The greenback later recovered, with U.S. equities rising on Tuesday and the U.S. 10-year Treasury yield pulling up from 9-month lows.
The U.S. 10-year Treasury yield last stood at 2.148 percent. On Tuesday, the U.S. 10-year bond yield fell as low as 2.086 percent, its lowest level since Nov. 10.
North Korean leader Kim Jong Un guided a launch of an intermediate-range ballistic missile on Tuesday in a drill to counter the joint military exercises by South Korean and U.S. militaries, the North’s official KCNA news agency said on Wednesday.
KCNA quoted Kim as saying it was necessary for the North Korean military to undertake more exercises focused on operations in the Pacific.
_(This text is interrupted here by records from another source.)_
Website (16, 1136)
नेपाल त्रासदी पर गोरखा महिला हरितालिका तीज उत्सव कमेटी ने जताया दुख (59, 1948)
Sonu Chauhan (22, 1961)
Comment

While North Korea-related risks haven’t gone away, the fact that the dollar managed to bounce back sharply from Tuesday’s lows could lend support to the greenback in the near term, said Andrew Bresler, deputy head of sales trading in Asia-Pacific for Saxo Markets in Singapore.
“We’ve certainly remained pretty cautious on the outlook for risk here, and definitely not buying fully into the discounting of the North Korean tensions,” he said.
In the wake of the sharp swings seen in the dollar against major currencies on Tuesday, it is difficult to have a clear view on the dollar’s near-term outlook, Bresler said, adding that U.S. economic data would be a focus in coming days.
Friday’s closely-watched U.S. employment report for August is expected to show employers added 182,000 jobs, according to the median estimate of 60 economists polled by Reuters.
Investors are also gauging the potential economic fallout of Tropical Storm Harvey, which brought catastrophic flooding to Texas this week and shut down nearly a fifth of the U.S’s crude oil refining capacity.
The euro edged up 0.1 percent to $1.1981, having retreated from Tuesday’s high of $1.2070, its strongest level since January 2015.
The Australian dollar was the standout mover of the Asian session, jumping 0.5 percent to a four-week high of $0.7995.
Australian construction spending boasted its biggest rise on record last quarter as miners splashed out on major engineering projects, a surprise that\ could lift economic growth well above initial expectations.